Weite Landschaften, getüncht in dezenten Farben – ja, das sind durchaus bildliche Assoziationen, die man mit Island als Land im Generellen, aber auch als Herkunftsort für isländische Musik unterschreiben würde. Was das betrifft, passt das Albumcover des fünften Mammút-Albums “Ride The Fire” also ziemlich gut in die Klischee-Schublade, doch genau so wie das rote Tuch und das Feuer des Titels mit der Erwartung brechen, geht die Platte des isländischen Quintetts auch gänzlich andere Wege.
Hollywood-Grandezza trifft auf satten Indie-Sound
Das ist schon eine ordentliche Hausnummer: Gemischt wurde “Ride The Fire” von Sam Slater, der zusammen mit Oscar-Preisträgerin Hildur Guðnadóttir die Partituren “Joker” und “Tschernobyl” produziert hatte, das Mastering übernahm Mandy Parnell, die schon für Björk und Sigur Rós an den Reglern stand. Eine gewisse Erwartungshaltung wird durch solche Fakten ohne Frage erzeugt, doch auch aus dieser Schablone bricht das isländische Quintett aus. Dafür fallen die fünf sogar mit der Tür ins Haus, denn schon der Opener “Sun And Me” schielt mit pulsierenden Riffs und Beats eher Richtung Dancefloor als auf exzentrische Maskenschau. Tatsächlich überzieht diese konkrete Indie-Glasur das Songwriting über weite Strecken, gemahnt im Storytelling-Song “Prince” an einen Hybrid aus Meg Myers und Amanda Palmer. Ganz ohne Bombast und weite Sphären möchte “Ride The Fire” aber doch nicht auskommen – nur eben auf eine ganz eigene Mammút-Art.

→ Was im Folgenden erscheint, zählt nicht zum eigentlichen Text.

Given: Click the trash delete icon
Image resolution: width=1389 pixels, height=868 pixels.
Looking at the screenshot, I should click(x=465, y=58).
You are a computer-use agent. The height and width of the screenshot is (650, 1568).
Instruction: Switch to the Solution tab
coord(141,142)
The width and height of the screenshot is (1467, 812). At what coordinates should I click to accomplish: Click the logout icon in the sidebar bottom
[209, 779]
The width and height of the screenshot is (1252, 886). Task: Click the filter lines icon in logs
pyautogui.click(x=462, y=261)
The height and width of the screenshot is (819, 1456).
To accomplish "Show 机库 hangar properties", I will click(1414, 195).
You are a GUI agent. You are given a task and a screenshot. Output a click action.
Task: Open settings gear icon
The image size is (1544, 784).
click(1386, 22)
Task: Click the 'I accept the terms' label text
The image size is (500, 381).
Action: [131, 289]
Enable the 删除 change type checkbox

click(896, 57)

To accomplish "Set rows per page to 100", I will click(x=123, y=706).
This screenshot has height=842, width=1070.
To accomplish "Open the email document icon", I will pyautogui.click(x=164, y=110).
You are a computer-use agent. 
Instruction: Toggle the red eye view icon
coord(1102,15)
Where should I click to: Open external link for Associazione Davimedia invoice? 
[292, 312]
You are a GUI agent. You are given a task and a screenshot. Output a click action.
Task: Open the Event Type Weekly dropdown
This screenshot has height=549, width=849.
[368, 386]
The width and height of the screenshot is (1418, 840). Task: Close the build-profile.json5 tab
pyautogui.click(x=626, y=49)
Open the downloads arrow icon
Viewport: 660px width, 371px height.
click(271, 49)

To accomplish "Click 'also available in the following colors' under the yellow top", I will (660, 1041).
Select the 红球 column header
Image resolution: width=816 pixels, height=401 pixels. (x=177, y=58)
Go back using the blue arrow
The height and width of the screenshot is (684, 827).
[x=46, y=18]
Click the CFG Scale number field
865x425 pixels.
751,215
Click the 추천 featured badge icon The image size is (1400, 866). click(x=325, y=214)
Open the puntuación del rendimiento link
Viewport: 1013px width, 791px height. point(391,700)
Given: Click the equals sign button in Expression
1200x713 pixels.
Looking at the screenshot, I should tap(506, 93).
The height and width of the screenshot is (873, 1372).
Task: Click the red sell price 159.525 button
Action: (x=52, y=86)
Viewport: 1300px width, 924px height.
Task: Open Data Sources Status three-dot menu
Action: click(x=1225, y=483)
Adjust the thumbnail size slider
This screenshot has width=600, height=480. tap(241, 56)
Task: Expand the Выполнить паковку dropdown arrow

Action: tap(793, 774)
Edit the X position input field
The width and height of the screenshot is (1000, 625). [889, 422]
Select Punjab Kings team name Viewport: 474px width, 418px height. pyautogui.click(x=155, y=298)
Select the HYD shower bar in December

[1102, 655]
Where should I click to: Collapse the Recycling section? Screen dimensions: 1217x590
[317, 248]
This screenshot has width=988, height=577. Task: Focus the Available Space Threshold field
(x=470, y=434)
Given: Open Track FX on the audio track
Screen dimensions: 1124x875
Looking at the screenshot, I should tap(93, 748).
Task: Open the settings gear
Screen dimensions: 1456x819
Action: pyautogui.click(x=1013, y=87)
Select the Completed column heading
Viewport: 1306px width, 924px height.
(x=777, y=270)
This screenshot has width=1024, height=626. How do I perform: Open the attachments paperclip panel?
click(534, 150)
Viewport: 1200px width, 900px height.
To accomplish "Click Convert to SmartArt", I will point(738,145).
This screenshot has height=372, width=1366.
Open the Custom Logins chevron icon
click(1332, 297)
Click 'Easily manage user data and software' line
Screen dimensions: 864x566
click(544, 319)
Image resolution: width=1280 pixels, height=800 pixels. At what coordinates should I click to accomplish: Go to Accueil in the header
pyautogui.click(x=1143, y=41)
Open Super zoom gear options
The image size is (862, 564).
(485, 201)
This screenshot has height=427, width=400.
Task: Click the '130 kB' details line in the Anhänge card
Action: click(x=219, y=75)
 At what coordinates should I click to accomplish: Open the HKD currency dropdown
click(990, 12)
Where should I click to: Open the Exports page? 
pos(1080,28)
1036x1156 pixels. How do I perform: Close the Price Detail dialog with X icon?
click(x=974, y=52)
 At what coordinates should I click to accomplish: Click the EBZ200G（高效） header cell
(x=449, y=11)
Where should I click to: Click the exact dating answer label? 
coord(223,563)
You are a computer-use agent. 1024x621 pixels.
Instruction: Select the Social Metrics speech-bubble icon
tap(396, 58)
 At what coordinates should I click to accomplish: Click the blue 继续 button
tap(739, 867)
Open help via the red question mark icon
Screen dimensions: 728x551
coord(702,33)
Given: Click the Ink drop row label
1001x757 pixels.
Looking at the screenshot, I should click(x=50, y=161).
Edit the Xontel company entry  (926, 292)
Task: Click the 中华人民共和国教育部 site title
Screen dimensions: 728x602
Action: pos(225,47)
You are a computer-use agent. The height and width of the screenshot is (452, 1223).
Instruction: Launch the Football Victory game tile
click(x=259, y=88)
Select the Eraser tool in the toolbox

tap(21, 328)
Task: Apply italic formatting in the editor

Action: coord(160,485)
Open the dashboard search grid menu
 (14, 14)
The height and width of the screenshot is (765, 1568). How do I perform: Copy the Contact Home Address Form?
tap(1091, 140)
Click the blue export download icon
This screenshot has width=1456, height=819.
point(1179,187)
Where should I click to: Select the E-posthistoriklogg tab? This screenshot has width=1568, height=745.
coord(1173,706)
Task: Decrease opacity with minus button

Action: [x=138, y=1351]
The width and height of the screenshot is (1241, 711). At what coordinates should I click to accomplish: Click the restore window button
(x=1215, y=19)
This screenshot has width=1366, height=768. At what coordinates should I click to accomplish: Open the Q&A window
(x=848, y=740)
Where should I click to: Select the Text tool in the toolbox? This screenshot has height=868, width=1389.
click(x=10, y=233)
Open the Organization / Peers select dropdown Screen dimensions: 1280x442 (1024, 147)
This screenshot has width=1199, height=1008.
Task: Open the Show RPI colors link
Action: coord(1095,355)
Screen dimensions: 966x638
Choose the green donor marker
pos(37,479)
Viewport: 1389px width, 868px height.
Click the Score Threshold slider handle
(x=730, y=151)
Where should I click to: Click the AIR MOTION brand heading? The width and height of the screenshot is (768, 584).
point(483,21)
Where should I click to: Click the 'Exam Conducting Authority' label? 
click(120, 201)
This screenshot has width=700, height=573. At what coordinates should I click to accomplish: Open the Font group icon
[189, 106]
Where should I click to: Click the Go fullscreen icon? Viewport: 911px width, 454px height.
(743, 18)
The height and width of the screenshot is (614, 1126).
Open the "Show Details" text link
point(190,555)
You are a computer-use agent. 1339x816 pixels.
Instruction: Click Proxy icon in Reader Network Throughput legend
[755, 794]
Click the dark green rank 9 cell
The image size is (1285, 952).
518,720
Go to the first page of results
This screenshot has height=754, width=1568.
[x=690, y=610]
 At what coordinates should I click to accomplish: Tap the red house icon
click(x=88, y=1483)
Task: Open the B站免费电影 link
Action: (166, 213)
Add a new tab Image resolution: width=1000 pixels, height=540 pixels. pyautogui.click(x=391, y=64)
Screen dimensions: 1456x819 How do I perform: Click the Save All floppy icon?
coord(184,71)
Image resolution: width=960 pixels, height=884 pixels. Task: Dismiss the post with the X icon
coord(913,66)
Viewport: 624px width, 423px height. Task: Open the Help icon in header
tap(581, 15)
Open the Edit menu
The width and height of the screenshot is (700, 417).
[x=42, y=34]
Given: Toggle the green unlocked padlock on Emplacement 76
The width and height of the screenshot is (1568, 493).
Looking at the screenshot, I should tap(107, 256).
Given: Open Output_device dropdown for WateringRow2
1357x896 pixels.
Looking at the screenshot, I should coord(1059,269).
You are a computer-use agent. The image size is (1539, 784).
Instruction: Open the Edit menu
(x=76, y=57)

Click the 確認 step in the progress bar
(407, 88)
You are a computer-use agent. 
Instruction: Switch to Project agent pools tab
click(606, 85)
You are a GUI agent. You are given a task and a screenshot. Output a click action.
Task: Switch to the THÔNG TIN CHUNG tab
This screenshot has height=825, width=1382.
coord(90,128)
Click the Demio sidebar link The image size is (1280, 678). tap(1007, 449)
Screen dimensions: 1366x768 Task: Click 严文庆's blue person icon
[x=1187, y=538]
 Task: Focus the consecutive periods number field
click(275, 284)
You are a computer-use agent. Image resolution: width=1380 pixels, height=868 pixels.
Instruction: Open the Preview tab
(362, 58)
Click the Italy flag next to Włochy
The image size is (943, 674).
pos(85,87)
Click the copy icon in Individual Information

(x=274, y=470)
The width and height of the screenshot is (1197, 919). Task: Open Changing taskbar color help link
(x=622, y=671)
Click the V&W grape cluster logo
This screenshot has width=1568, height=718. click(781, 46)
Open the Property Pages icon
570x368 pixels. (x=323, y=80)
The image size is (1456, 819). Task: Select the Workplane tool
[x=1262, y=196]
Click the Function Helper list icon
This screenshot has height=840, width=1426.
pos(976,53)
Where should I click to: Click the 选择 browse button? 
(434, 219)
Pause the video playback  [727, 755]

Kollektivität und Elektronik
Hier ein zerrender Synthesizer, dort ein Reigen an modulierten Stimme, am anderen Ende brodelt es unheilvoll. “Ride The Fire” ist wahrlich kein analoges Album, lebt es doch von Verfremdung und unerwarteten Sound-Mixturen. Hier spürt man sie dann doch, die übergroßen Björk-Momente, allen voran im weiten “Birds”, das sich nach einem schlichten Start in klirrende Tiefen schwingt. Hollywood-Flair gibt es in den mystischen Strophen von “Pow Pow”, die durch die geradlinigeren Refrains jedoch wieder auf den Boden der Tatsachen zurückgeholt werden. Bei aller Experimentierfreude, die “Ride The Fire” zu einer wahren Entdeckungsreise machen, bleibt es dank dieser Besonnenheit auch ein stets nachvollziehbarer Prozess. Und dieser hinterlässt unter anderem mit der unglaublichen Dynamik eines “Solomon” und dem drängenden “Forever On Your Mind” viele potentielle Hits. Letzterer lebt zudem immens von der atmosphärischen Vokal-Arbeit des Quintetts, bei der Sängerin Katrína Mogensen wiederholt Unterstützung erfährt. Zwar ist “Ride The Fire” das erste Album, das Mammút nicht in alter Garagenband-Manier komplett gemeinsam in einem Studio aufgenommen haben, doch durch die spürbare Kollektivarbeit werden Grenzen nicht nur im räumlichen, sondern auch im musikalischen Sinne überwunden. Dezente Dramatik voller geradliniger Überraschungen – bei Mammút eben keine unmöglichen Verbindungen, sondern eine verdammt spannende Sound-Welt.